The U.S. Bureau of Labor Statistics released the most recent state and local employment numbers on Friday, July 21. These data show that as of June 2023, roughly 39 months after the pandemic began, private sector employment in D.C. is still very much in recovery.
In the last year, private sector employment has been growing at an annualized rate of 4.22 percent.1 This is a lower growth rate than the year before (5.54 percent), but still far above the pre-pandemic long term growth rate of just under 1.44 percent (measured for the 39 months—or about 3.5 years—preceding the pandemic). Despite this performance, the total private sector employment in D.C. still remains 23,000 below the pre-pandemic peak employment.
Recovery in the last year has been fueled mostly by hotels and restaurants.
The leisure and hospitality sector was hit the hardest, both immediately and during the first year of the pandemic. In March 2021, a year into the pandemic, employment in this sector was still stuck at 37,600—less than half of the pre-pandemic peak of 83,200. Since then, its rebound has been remarkable, with employment growing at an average annualized rate of 37.7 percent. There is still some more catching up to do, but leisure and hospitality remains the fastest-growing sector in the city.
Federal government employment in the District is in a steady-state decline.
In the past, the District has always been “recession-proof,” since it benefited from both increased federal spending and growing federal employment during downturns. During the Great Recession, for example, the District lost 3.5 percent of its private workforce from peak employment to the lowest level (a decline of 16,400). Yet during the same time, federal employment grew by nearly 10 percent (18,000). The federal government is still the largest employer in the city, but with remote work as the main mode among many federal workers in the region, the change in federal employment is no longer a particularly relevant factor for recovery.
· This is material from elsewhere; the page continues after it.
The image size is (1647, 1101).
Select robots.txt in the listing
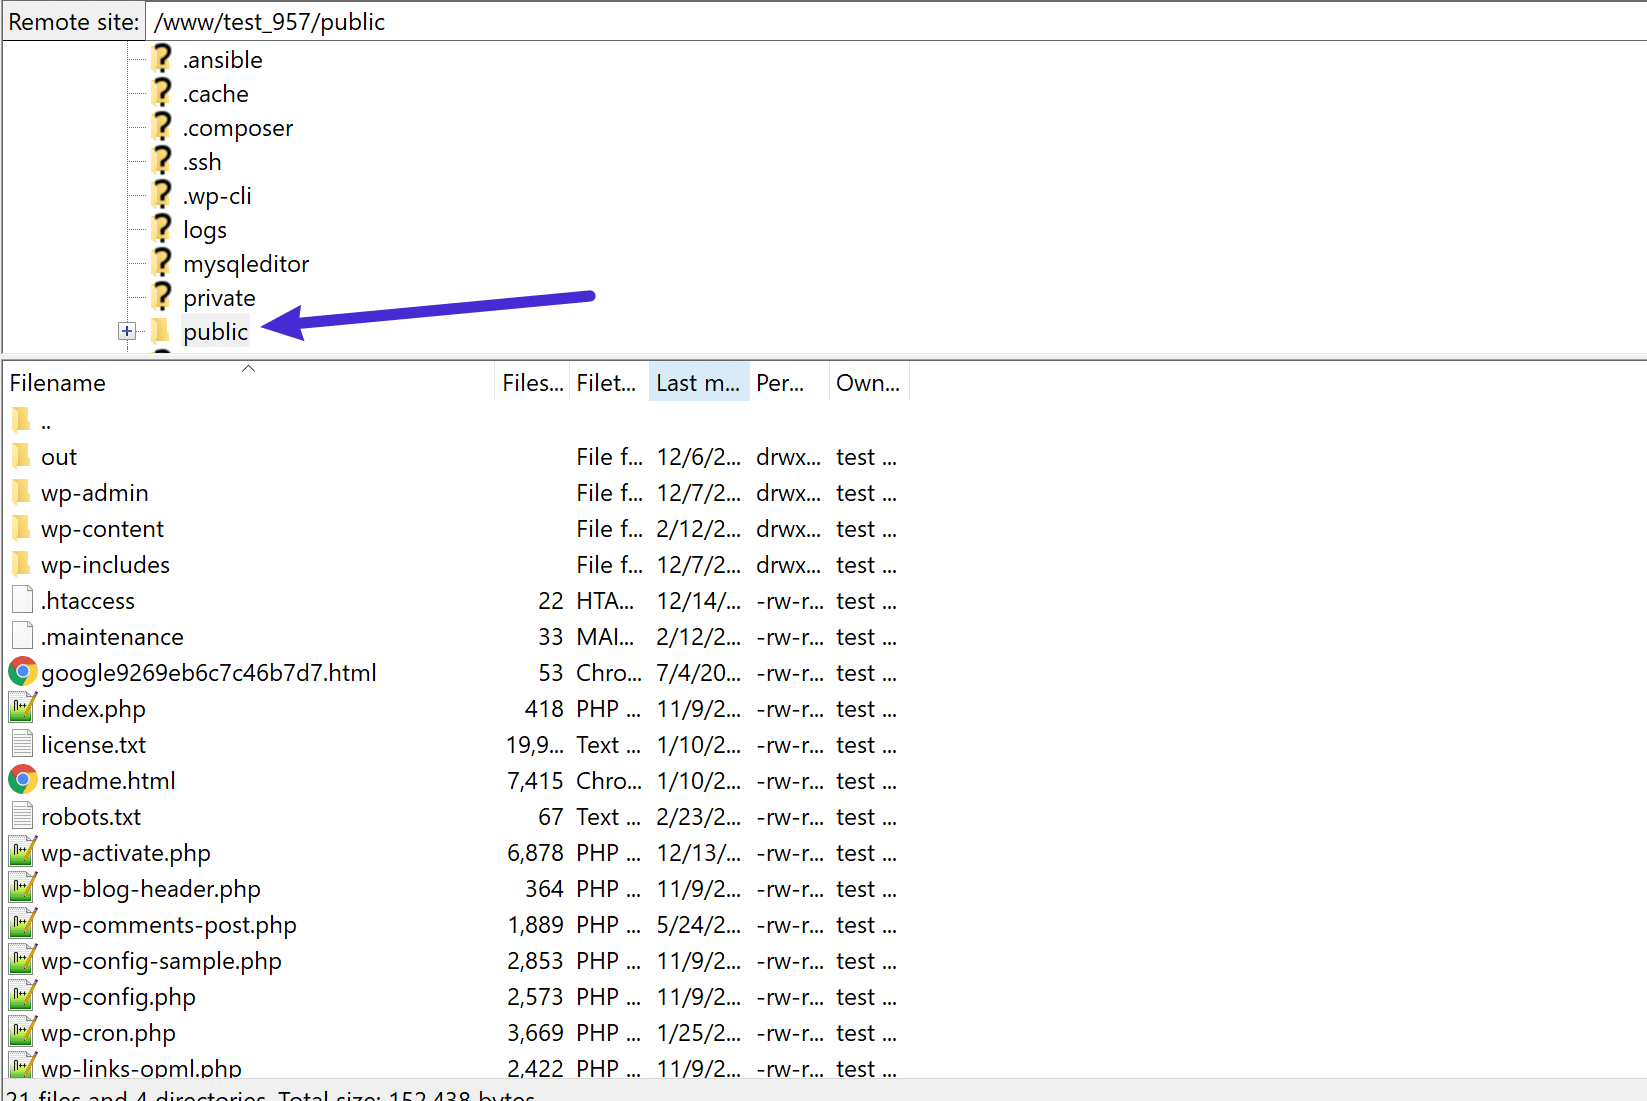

Employment in the professional, scientific, and technical sector—the second largest sector behind the federal government—is no longer growing in any meaningful way.
During the pandemic, this sector did not experience deep declines, and it more than made up for the 1,700 jobs it lost in the first year of the pandemic. But growth in the last year averaged at an annualized rate of 1.60 percent, which is below its long-term growth rate of 1.96 percent prior to the pandemic. In fact, in the last six months, this sector barely grew at 0.5 percent, adding only 700 jobs. Such a low rate is not common in D.C. outside of recessions. Looking at data from 2000, I found only two other six-month periods when employment in professional, scientific, and technical sector grew below half an annualized rate below percent (in 2006 and 2014).
Interestingly, this seems to be the case for the entire Washington metro region. Prior to the pandemic, professional, scientific, and technical jobs were growing at 1.97 percent in the Washington metro region. Since April 2020, the annualized growth rate was 1.19 percent—below the pre-pandemic growth. But in the last six months, employment in this sector remained virtually flat. This is surprising given the prominence of news on the growth of processional, scientific, and technical sector in Northern Virginia, driven by investments by companies like Amazon. County level data are available only through the end of 2022, and only annually, but it shows that employment in the professional, scientific, and technical sector declined from 2021 to 2022 in Arlington and grew by only half a percent in Fairfax.2
All other large sectors continue to recover, but still have a bit to catch up.
Health and education, which collectively constitute the second largest private employment source in D.C., are still 5 percent below pre-pandemic peak levels, and other services, which is largely comprised of personal services, is 11 percent below. This is where the rest of the region looks different. Across the entire metro area, employment in health and education has completely caught up with pre-pandemic employment peak. While other services sector is still running behind regionally, it has recovered 94 percent of its pre-pandemic employment compared to 89 percent in D.C.3
Endnotes
- This is the average of the 12-month growth rate BLS publishes for each month.
- Through 2022, Arlington lost 1,200 jobs in this sector and Fairfax added only about 650 new jobs. It is important to note that monthly jobs data are collected through a survey of employers, where county level data, from the Quarterly Census of Employment and Wages, is based on administrative reports filed by employers. The two data sources track slightly different groups, but the Bureau of Labor Statistics revises the monthly numbers once a year to reconcile them with administrative data.
- These data are not seasonally adjusted, so I am comparing here 3-month moving averages.